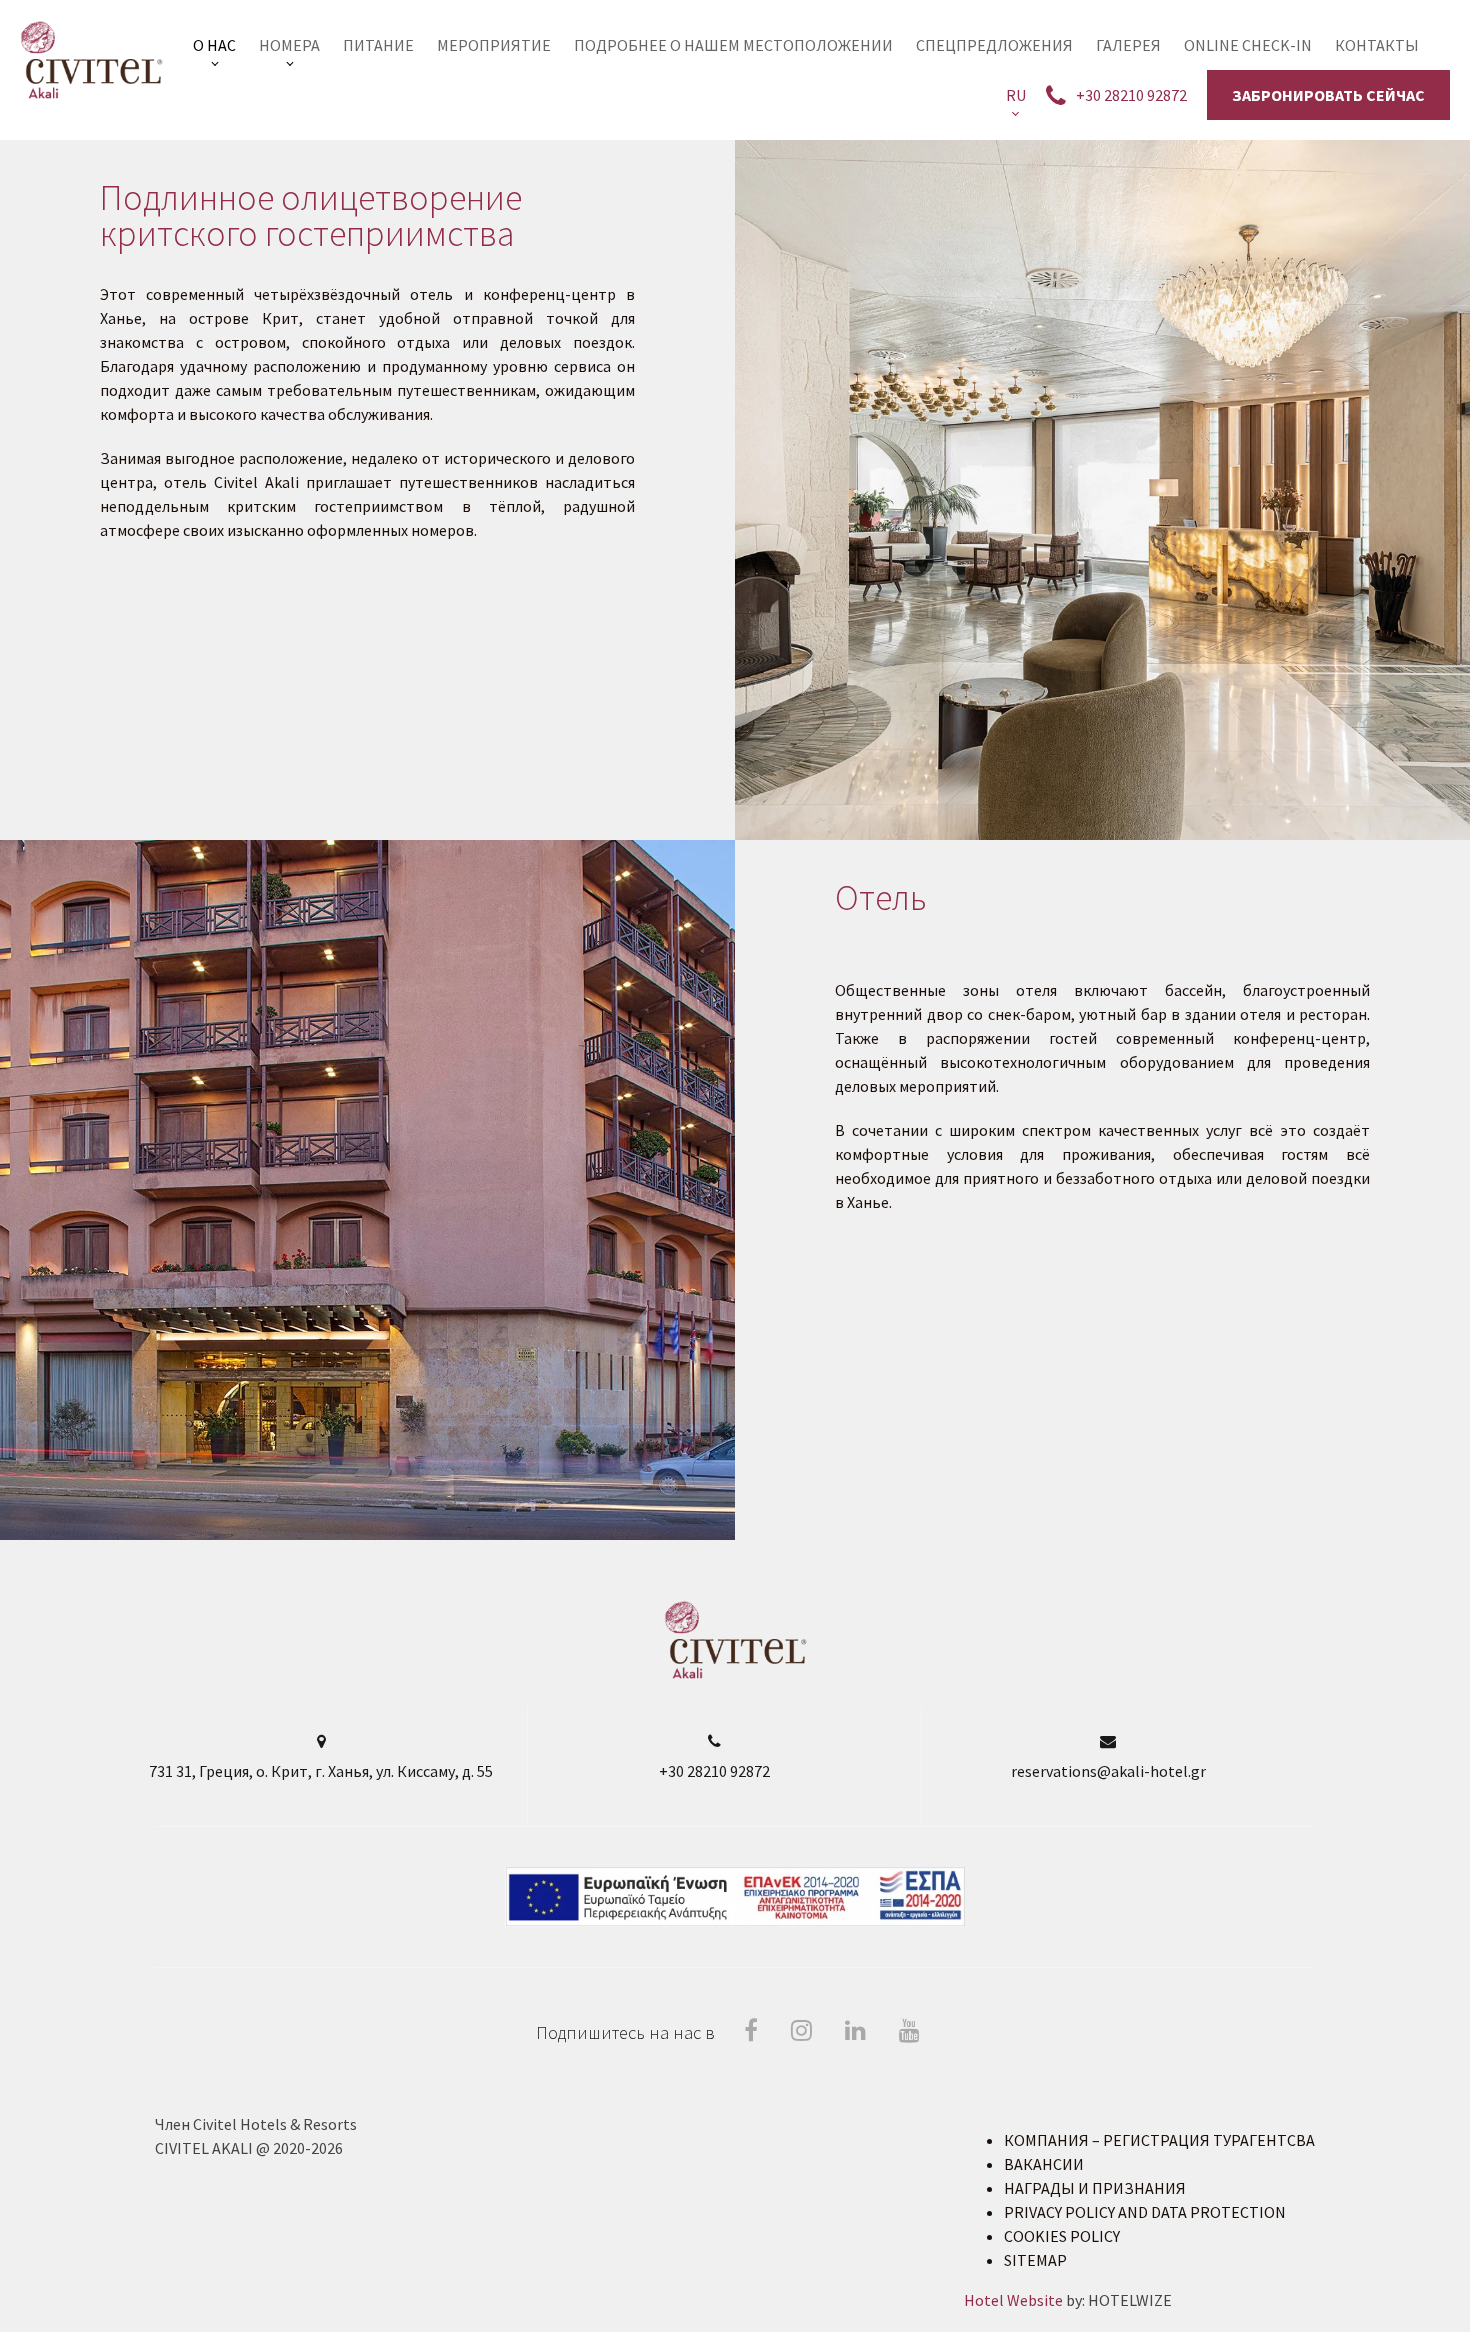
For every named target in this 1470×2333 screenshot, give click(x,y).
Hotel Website (1013, 2300)
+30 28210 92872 (714, 1771)
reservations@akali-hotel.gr (1108, 1771)
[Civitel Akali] (91, 60)
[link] (214, 45)
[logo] (735, 1674)
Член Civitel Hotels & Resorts (256, 2124)
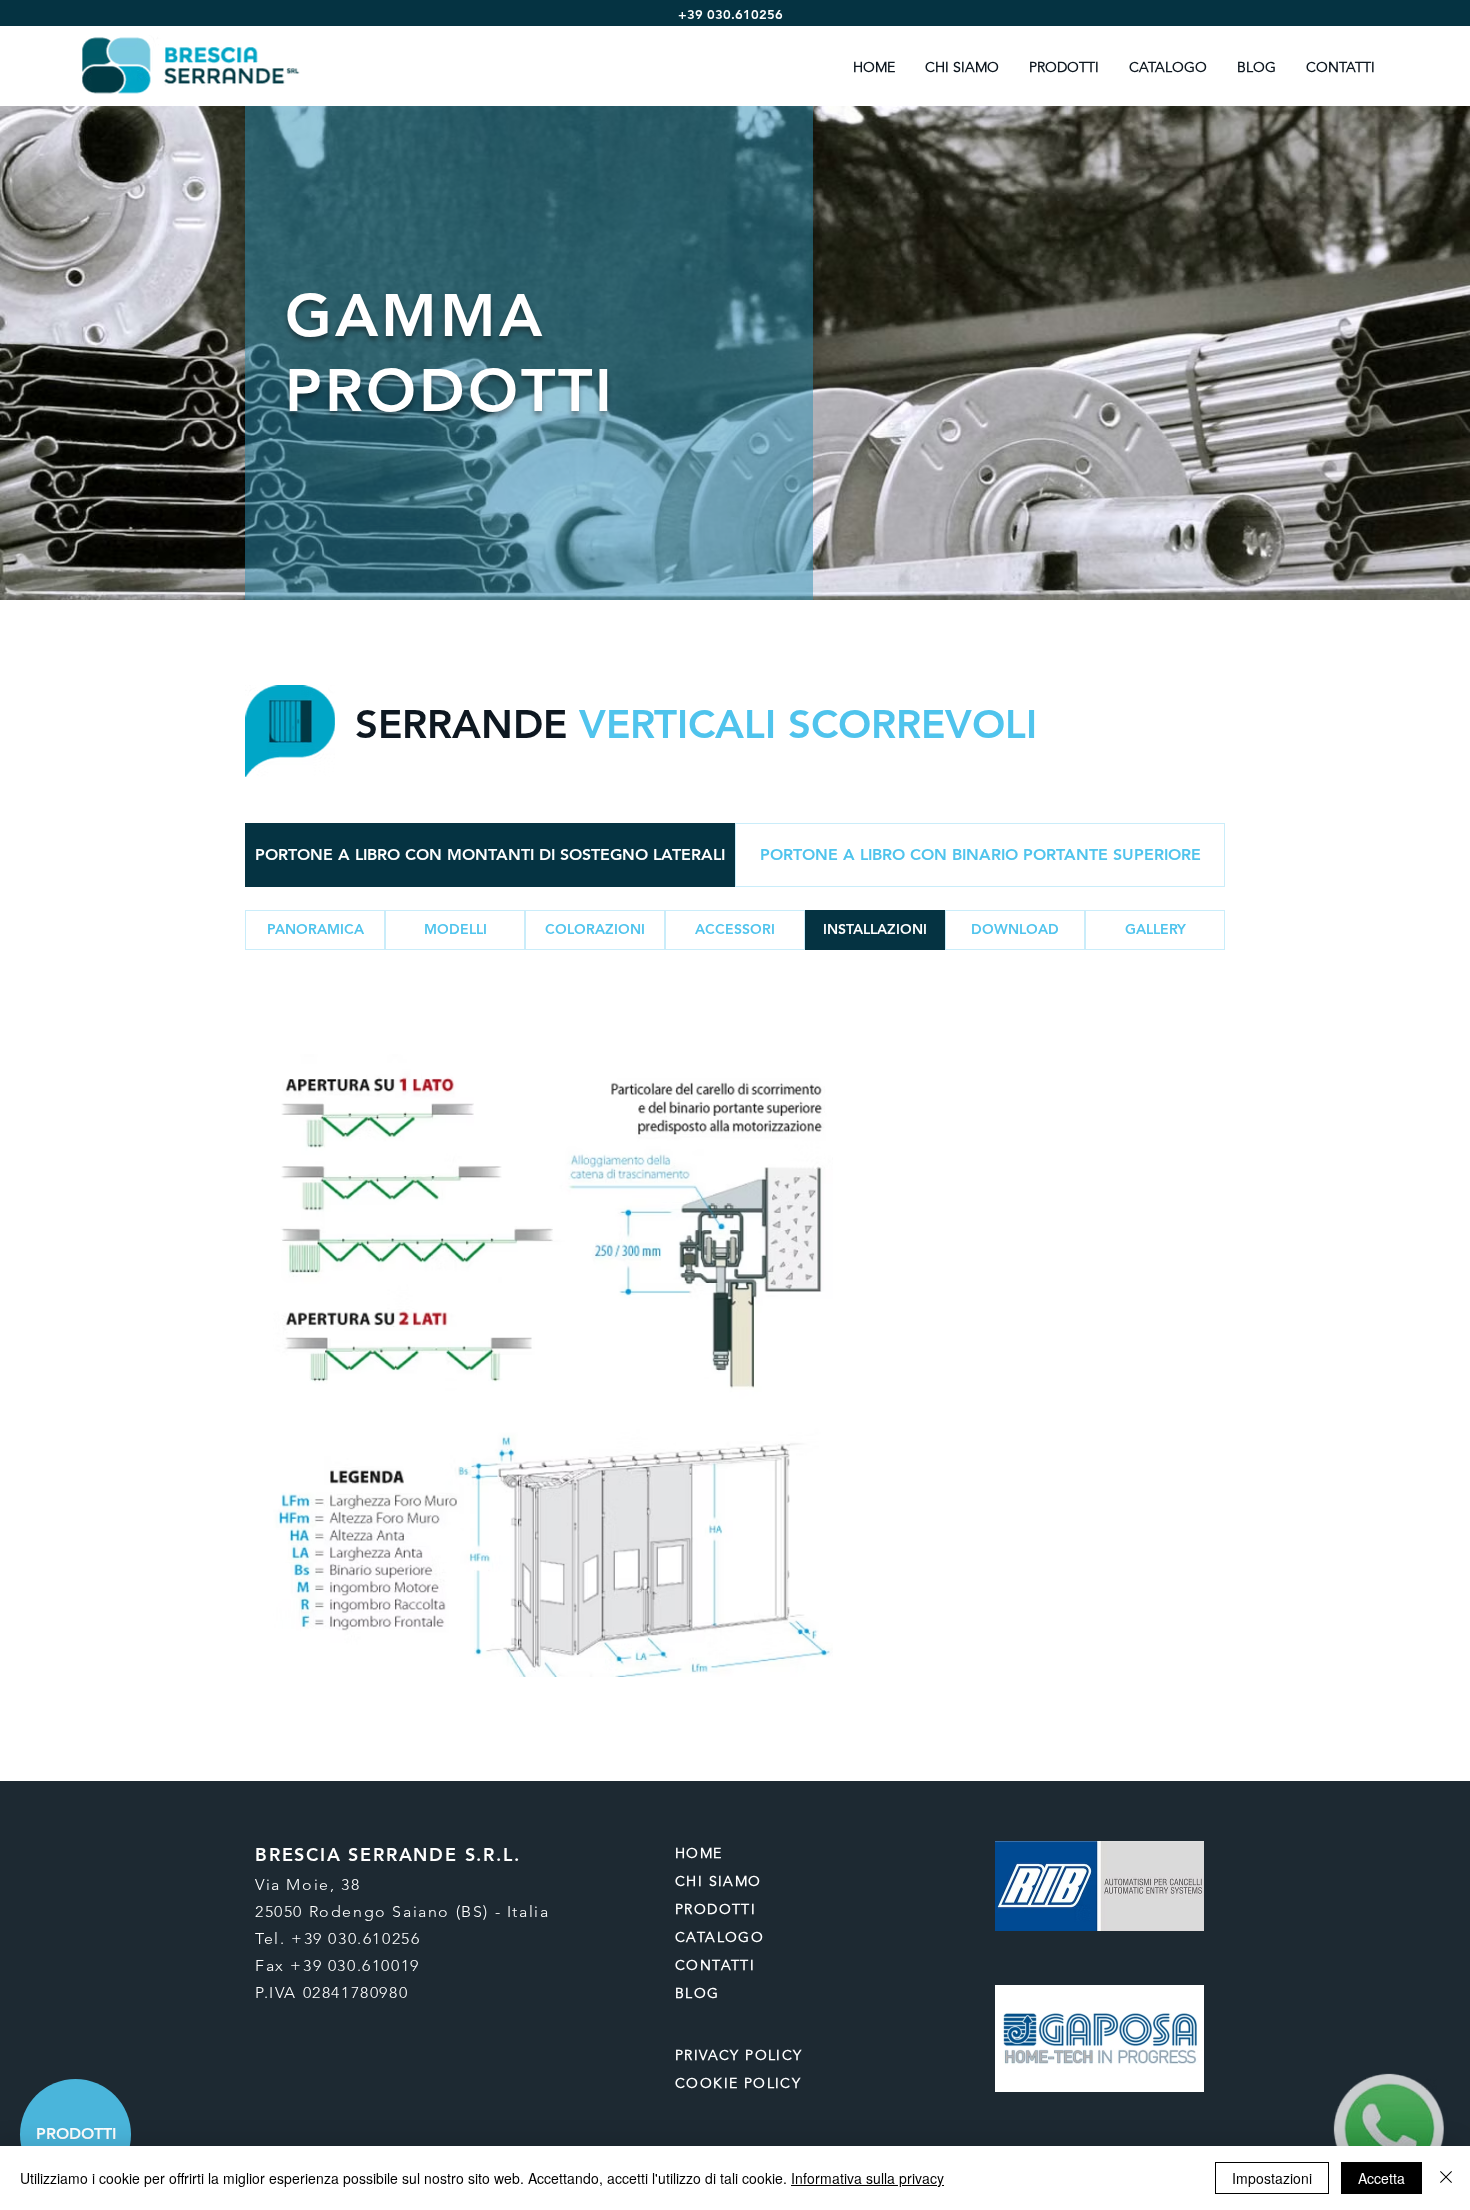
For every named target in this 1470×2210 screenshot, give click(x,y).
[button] (455, 930)
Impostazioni (1272, 2178)
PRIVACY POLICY (741, 2055)
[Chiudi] (1446, 2178)
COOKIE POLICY (738, 2083)
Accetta (1381, 2178)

TO DO: Only the lines that contain the string "Civitel" are to be copied from the records.

EXERCISE OUTPUT:
[Civitel Akali] (91, 60)
Член Civitel Hotels & Resorts (256, 2124)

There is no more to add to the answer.